### EXERCISE PROMPT
Your task is to reproduce exactly the lines from the line with "This screenshot has width=835, height=687." through the end of the records below.

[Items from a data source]
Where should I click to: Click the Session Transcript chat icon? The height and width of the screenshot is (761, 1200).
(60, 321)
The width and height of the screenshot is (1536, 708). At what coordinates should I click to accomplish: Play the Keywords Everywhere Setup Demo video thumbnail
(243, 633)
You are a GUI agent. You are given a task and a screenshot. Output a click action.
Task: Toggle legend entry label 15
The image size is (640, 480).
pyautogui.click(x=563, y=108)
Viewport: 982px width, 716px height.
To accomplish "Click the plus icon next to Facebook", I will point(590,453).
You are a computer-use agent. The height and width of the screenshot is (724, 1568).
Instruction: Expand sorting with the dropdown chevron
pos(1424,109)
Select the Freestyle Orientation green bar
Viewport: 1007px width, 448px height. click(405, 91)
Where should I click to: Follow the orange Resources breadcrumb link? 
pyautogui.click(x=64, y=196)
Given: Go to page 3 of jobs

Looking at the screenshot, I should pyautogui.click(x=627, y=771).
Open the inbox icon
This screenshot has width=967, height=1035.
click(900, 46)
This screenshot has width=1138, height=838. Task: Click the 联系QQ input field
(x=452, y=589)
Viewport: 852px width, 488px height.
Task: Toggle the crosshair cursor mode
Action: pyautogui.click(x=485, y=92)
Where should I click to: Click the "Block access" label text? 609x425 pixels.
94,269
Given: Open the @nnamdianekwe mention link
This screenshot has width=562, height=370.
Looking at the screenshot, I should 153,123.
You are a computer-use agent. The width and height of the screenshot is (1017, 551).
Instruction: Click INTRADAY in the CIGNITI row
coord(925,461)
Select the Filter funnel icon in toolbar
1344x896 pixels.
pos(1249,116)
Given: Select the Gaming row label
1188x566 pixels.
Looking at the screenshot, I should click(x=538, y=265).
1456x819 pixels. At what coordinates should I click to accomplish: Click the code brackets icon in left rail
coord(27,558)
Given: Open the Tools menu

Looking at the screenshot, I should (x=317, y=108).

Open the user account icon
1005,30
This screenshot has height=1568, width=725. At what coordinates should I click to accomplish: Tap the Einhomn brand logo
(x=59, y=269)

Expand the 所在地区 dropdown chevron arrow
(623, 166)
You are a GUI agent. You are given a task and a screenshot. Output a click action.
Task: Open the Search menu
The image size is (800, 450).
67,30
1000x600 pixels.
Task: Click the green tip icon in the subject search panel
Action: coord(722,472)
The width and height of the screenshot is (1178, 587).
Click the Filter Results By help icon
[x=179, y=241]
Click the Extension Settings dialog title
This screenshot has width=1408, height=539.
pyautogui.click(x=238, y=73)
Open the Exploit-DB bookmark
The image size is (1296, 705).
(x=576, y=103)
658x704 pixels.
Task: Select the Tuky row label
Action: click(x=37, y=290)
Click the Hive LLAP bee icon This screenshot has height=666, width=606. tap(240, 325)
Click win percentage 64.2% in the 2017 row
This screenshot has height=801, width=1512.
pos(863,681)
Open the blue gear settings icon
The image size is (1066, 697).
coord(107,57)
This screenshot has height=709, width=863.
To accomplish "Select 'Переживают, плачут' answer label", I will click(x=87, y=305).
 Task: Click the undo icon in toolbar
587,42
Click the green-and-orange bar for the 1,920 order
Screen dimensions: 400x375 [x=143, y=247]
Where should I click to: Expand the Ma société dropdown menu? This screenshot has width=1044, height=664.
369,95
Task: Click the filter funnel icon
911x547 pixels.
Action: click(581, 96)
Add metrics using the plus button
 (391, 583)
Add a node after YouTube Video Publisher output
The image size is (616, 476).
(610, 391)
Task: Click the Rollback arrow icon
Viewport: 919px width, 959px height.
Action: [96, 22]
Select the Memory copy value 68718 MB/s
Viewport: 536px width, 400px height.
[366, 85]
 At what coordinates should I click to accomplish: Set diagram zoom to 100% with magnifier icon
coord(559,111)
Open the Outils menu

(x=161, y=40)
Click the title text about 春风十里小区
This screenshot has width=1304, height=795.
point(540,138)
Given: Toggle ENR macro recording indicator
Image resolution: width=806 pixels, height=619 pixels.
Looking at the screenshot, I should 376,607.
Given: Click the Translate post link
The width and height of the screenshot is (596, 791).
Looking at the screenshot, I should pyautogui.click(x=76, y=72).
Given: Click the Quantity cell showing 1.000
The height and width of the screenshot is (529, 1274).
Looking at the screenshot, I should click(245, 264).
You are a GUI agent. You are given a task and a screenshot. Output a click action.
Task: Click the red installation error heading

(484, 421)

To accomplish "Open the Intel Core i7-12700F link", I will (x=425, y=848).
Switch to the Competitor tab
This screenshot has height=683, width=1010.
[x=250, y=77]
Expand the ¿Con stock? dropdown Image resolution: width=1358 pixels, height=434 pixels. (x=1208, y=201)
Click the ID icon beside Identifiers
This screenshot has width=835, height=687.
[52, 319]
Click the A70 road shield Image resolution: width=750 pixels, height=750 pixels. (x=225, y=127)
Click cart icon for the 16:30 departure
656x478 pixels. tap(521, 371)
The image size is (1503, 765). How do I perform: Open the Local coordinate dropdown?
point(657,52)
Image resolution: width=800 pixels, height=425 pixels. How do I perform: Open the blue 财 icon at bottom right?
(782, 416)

### WRITTEN SOLUTION
This screenshot has width=835, height=687.
[52, 319]
Click the A70 road shield Image resolution: width=750 pixels, height=750 pixels. (x=225, y=127)
Click cart icon for the 16:30 departure
656x478 pixels. tap(521, 371)
The image size is (1503, 765). How do I perform: Open the Local coordinate dropdown?
point(657,52)
Image resolution: width=800 pixels, height=425 pixels. How do I perform: Open the blue 财 icon at bottom right?
(782, 416)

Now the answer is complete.